Reduction of short chain alkynes by a nitrogenase α-70Ala-substituted MoFe protein

The Mo-dependent nitrogenase comprises two component proteins, called the Fe protein and MoFe protein, which together catalyze the nucleotide-dependent reduction of N2 to NH3. Nitrogenase also catalyzes the reduction of a variety of other multiply bonded substrates including the short chain alkyne acetylene. Substrate reduction is known to occur at an Fe7S9Mo : homocitrate cluster, designated FeMo-cofactor. Despite 40 years of intensive research and knowledge of the macromolecular structures of the nitrogenase component proteins from several different sources, the mechanism for the binding, activation and reduction of N2 is still unclear.
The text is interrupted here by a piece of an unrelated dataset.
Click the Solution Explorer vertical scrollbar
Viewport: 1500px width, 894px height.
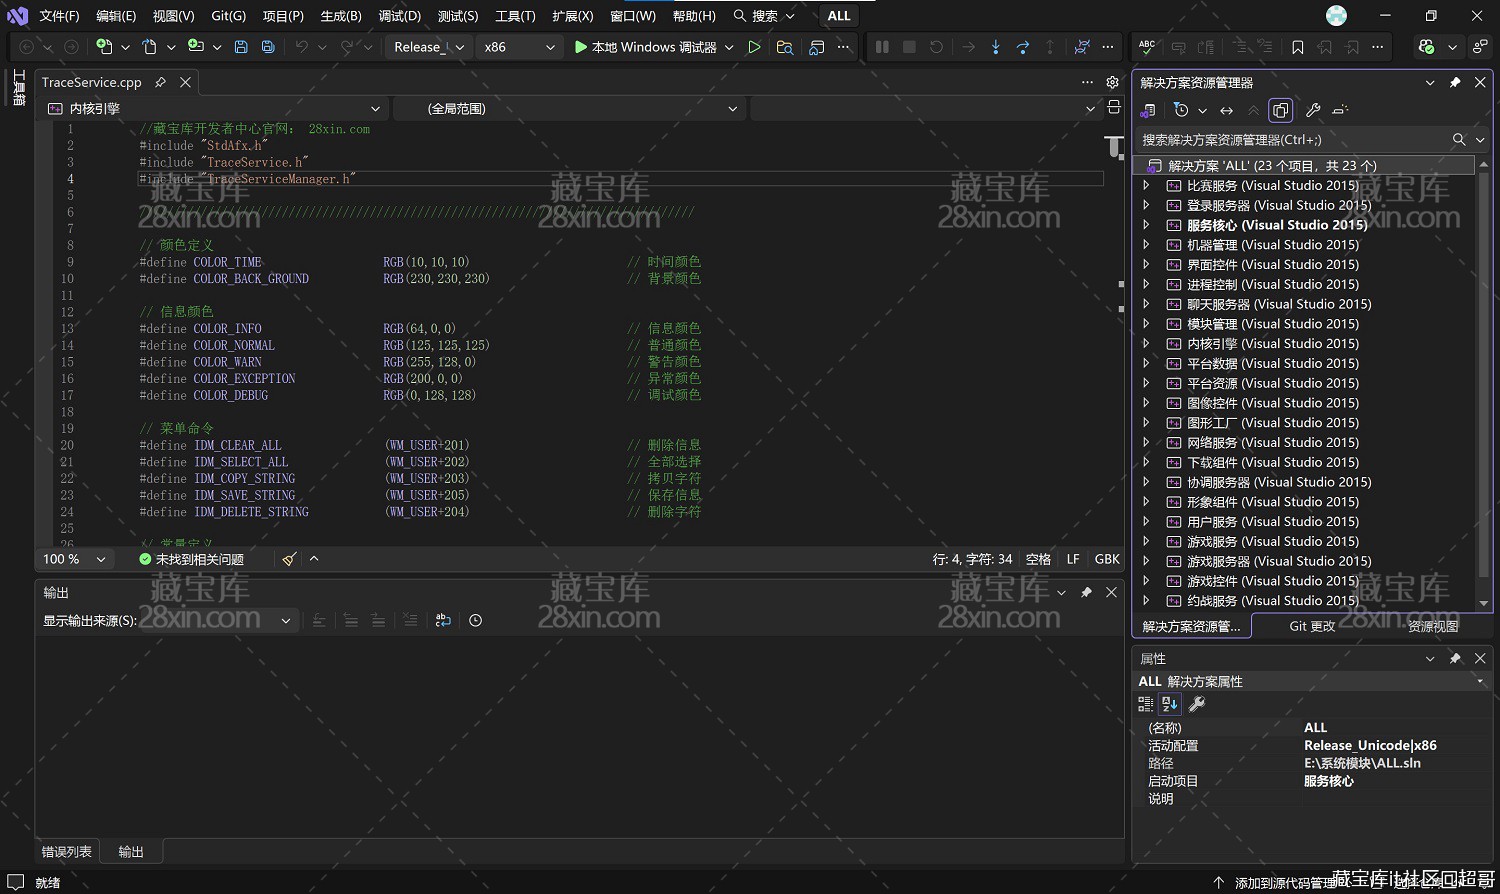(x=1483, y=380)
Based on amino acid substitution studies for those residues that provide the first shell of non-covalent interactions with FeMo-cofactor we previously targeted a specific 4Fe-4S face of FeMo-cofactor approached by the MoFe protein α-subunit residues α-70Val and α-96Arg as providing the substrate binding and reduction site. In the present work, support for this hypothesis was obtained by showing that substitution of the α-70Val residue by α-70Ala relaxes constraints within the substrate-binding pocket so that effective reduction of the short chain alkynes, propargyl alcohol and propyne, which are not effectively reduced by the wild type enzyme, is now permitted.